Directions - Skip every picture and copy only the lines from the one containing "Open the settings gear in the Mango header" to the final line of the records below.

Dataset entries -

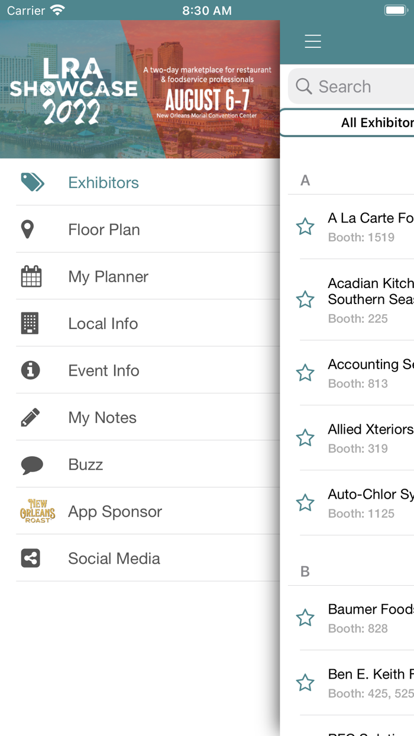Star the Accounting exhibitor at Booth 813

pyautogui.click(x=305, y=373)
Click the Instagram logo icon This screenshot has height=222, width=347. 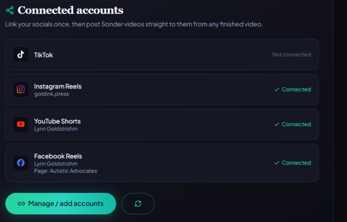(21, 89)
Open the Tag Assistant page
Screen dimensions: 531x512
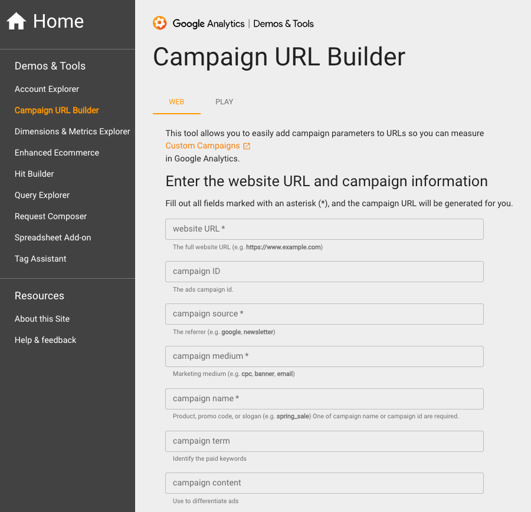point(40,259)
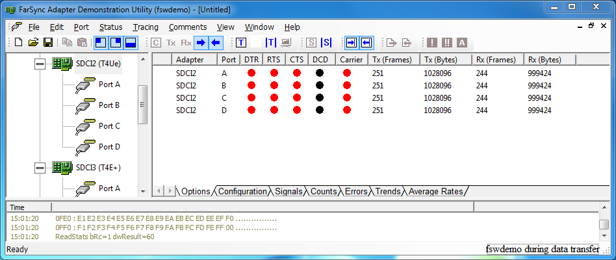This screenshot has width=616, height=260.
Task: Toggle the top-left pane layout button
Action: (101, 43)
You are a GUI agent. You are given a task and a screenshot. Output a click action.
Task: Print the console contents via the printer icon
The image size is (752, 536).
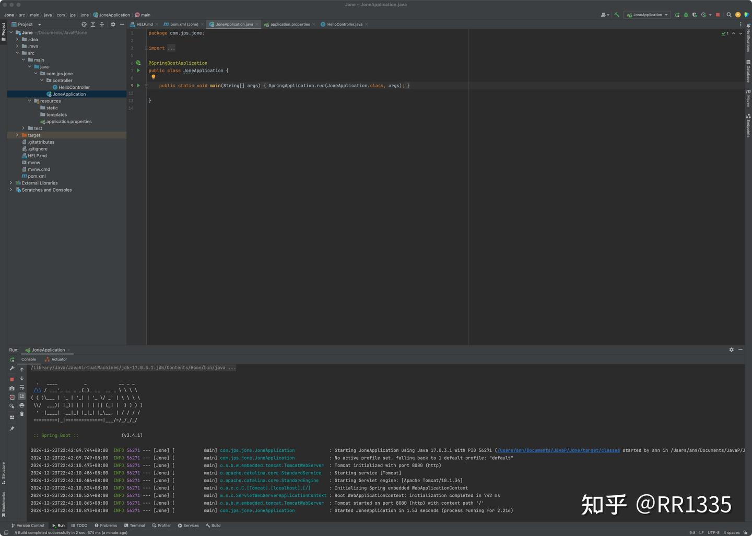click(x=21, y=405)
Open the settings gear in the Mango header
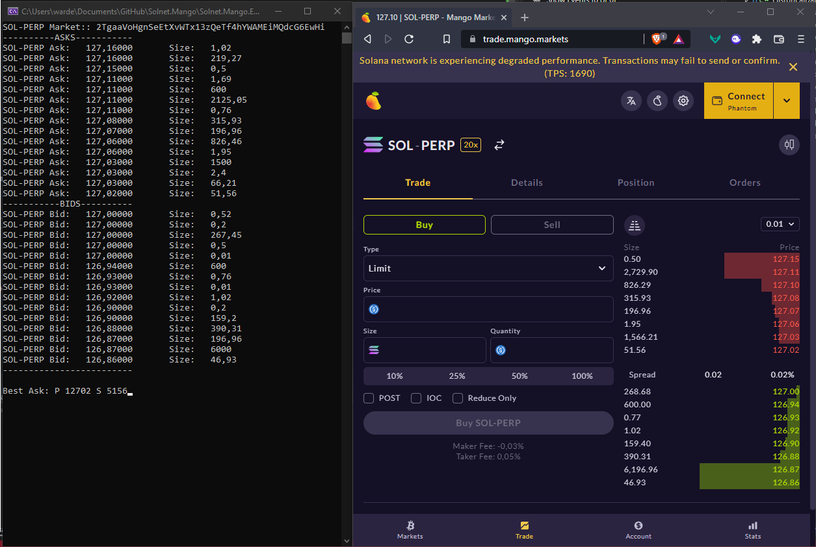 pos(682,101)
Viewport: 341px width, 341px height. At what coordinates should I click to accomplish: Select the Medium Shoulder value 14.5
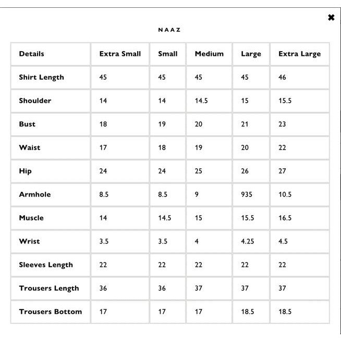(201, 101)
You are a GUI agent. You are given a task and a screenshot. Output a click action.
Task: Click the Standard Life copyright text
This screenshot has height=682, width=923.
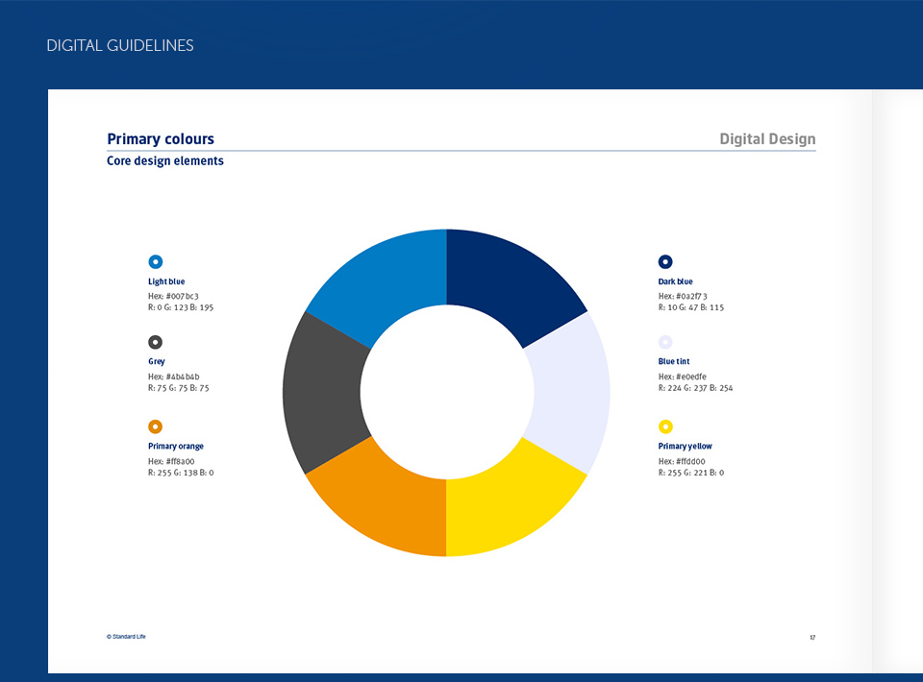coord(126,636)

Solution -
Open the settings gear in the Mango header
 pos(682,101)
Viewport: 341px width, 341px height. At what coordinates should I click to accomplish: Select the Medium Shoulder value 14.5
(201, 101)
You are a GUI agent. You are given a task and a screenshot. Output a click action.
Task: Click the Standard Life copyright text
This screenshot has height=682, width=923.
coord(126,636)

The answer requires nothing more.